Me pregunto qué sucederá en EEUU si se alcanza una incidencia como la que ahora se alcanza en Italia. Una cantidad enorme de la población está prácticamente a la intemperie en atención sanitaria. Eso normalmente es su problema, pero no cuando hablamos de una epidemia contagiosa. Si toda esa gente desatendida enferma de algo infeccioso, el problema será para todo el mundo. Desde luego el lucro privado no distribuirá análisis ni tratamientos. Y una actuación pública, costosa y excepcional, podría funcionar, pero corren el riesgo de que la gente repare en dos cosas: una, en que lo justo es que haya siempre una actuación pública que garantice la salud en un país rico como pocos (lo justo y lo eficaz; hay palurdos que apoyan a Trump proclamando que en su casa su padre le enseñó a desconfiar de lo que te dan gratis; ese es el nivel); y otra, que cuando el malestar de los de abajo es un problema para los de arriba, la justicia y la redistribución se abren camino. Corren el riesgo de que la gente recuerde que todos los avances sociales se consiguieron luchando y que las luchas fueron eso: procesos por los que el malestar de los humildes fue un problema para los poderosos.

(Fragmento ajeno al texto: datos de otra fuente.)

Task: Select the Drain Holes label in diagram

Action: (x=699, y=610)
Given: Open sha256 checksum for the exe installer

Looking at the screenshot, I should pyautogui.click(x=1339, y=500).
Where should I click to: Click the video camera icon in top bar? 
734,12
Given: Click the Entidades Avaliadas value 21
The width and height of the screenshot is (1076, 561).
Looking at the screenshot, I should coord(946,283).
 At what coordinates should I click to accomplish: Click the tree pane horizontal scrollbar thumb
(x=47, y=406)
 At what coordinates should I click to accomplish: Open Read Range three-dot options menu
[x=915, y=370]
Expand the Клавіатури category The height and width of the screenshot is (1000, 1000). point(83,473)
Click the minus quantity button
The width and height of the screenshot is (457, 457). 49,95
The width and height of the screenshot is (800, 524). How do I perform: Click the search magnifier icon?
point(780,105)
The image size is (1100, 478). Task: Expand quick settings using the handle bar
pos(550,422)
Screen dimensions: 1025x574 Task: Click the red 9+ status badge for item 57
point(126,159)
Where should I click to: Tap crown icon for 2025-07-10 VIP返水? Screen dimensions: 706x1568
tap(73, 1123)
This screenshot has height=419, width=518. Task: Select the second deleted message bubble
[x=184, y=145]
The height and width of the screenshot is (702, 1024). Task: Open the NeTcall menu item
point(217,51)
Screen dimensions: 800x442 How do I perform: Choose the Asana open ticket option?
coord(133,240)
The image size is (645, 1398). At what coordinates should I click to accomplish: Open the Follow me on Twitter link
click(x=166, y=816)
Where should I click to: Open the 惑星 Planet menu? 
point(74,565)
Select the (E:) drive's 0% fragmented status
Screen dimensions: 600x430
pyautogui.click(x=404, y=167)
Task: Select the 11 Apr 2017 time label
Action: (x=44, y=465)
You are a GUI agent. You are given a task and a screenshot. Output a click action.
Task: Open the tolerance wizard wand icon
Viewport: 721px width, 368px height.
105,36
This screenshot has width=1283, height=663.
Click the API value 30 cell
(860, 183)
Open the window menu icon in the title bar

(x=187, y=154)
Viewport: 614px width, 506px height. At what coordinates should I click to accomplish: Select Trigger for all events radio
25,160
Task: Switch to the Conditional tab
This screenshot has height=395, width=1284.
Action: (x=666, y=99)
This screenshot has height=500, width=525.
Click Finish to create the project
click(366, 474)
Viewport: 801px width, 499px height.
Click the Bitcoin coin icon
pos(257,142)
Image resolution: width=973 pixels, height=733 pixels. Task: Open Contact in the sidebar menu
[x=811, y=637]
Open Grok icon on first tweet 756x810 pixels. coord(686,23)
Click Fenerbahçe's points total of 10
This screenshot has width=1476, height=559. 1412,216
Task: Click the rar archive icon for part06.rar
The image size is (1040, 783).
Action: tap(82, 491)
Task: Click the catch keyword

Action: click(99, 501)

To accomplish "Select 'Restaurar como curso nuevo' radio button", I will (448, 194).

Ahora toca jugar a las siete y media: ni sobreactuar por encima de los protocolos ni infravalorar esos protocolos y no sentir responsabilidad individual en ellos. Pero no dejemos de tomar el episodio como un viaje de estudios. Si llegamos a no tener ambulatorio ni médico donde llevar a nuestro padre, estaremos palpando cómo sería el mundo neoliberal descarnado para la mayoría de la gente, cómo el lucro privado nunca es un mecanismo redistributivo, cómo las estructuras públicas son la frontera con la barbarie y cómo esas estructuras públicas exigen responsabilidad económica de todos con el conjunto, y no como en una sociedad desagregada de individuos a granel, donde las piedras de cada uno se conviertan en pan.